Gumshoe Deep Dive, Part 1--The Basics, and Problem of Investigative Failure

After having a blast running two different GUMSHOE games at Origins, I want to do a deep dive into these games and how they work.  First off, the basics.  The "GUMSHOE" system was developed by Robin Laws (he of Heroquest, which I discussed before), and the majority of the GUMSHOE games are published by Pelgrane Press.  GUMSHOE is not a tabletop RPG itself, but a chassis upon which you build a game around (in video game terms, it would be the "game engine").  And that chassis is designed around and optimized for games that have a focus on investigation.  During the course of a game session, the players are going to gather clues, and those clues are going to propel the story forward toward the resolution of whatever the mystery is for this session.

Investigative stories are certainly not the only sorts of stories that you can tell, either generally or in tabletop RPGs, but far more stories then you might think at first blush have an investigative structure at their heart.  The first implementations of GUMSHOE were in the horror space, such as Esoterrorists (X-Files-esque secret conspiracies versus the Outer Dark), Fear Itself (one-shot and short campaigns that model horror movies), and Trail of Cthulhu (a "GUMSHOE-ification" of Lovecraft and Call of Cthulhu).  But Laws's Ashen Stars works on the observation that a Star Trek or Firefly episode has an investigative structure, too, and so are well suited to GUMSHOE.  More recent games, especially Kenneth Hite's Night's Black Agents and the forthcoming Swords of the Serpentine by Kevin Kulp and Emily Dresner (each of which are going to get their own posts), continue to stretch the bounds of the system while keeping the basic investigative model at their heart.
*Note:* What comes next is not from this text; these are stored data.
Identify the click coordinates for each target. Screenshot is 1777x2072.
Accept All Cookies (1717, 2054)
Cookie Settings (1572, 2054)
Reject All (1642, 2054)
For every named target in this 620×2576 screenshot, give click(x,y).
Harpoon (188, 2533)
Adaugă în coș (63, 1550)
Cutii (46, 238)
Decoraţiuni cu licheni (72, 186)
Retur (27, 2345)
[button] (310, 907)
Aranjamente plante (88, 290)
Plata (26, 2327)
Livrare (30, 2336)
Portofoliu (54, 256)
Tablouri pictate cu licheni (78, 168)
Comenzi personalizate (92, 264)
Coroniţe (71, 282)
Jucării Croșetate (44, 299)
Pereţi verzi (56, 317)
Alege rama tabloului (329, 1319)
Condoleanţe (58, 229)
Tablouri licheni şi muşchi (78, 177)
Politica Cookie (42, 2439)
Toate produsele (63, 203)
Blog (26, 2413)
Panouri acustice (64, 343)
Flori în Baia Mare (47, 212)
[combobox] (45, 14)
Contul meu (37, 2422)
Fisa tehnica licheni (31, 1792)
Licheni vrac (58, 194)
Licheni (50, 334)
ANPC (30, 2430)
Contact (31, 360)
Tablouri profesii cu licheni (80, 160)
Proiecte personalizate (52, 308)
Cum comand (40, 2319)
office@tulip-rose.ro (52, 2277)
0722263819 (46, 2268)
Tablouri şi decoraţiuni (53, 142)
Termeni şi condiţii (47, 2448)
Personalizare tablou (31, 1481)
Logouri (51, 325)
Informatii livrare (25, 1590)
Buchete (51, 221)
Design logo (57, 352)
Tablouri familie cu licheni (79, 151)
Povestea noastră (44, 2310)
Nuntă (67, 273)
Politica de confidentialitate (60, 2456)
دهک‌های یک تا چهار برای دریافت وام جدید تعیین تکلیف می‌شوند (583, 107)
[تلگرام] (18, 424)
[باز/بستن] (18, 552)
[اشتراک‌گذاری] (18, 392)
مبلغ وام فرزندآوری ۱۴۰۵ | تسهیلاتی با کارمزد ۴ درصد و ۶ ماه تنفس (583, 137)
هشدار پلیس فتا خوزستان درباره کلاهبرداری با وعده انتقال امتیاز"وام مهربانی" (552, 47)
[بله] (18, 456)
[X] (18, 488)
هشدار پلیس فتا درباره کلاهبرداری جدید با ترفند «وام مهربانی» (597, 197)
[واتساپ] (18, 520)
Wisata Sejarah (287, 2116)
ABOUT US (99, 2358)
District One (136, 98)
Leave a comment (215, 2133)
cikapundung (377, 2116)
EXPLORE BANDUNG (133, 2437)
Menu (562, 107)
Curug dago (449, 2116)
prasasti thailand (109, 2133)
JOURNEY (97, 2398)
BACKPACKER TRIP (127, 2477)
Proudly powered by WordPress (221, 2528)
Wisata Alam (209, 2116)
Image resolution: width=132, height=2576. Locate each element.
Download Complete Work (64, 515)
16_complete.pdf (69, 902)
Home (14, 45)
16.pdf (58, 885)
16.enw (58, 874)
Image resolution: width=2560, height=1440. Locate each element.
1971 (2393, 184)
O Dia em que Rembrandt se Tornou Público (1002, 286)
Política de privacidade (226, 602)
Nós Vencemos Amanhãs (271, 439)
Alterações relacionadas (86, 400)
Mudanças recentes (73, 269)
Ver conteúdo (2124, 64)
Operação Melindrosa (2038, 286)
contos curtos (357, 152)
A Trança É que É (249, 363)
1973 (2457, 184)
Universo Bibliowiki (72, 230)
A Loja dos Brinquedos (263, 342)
Because GUMSHOE is designed around investigative stories, it is built to address a fundamental problem with investigative stories in tabletop RPGs.  When tabletop RPGs approach investigative elements, they generally do so the same way they approach any other game play element.  A PC has some character ability that is relevant to the investigative action in question, and that ability produces a probability of success.  The PC rolls the dice, and either she succeeds or she fails.  So, to take an example from my D&D 5e game of Waterdeep: Dragon Heist the other night, the PCs were searching a mausoleum, and I wanted to see whether they were going to find a key that had been left by the bad guys on the floor.  Nick's PC, Dramorn de Azhaq, rolled a Perception Check and got over a 15.  As a result, he found the key.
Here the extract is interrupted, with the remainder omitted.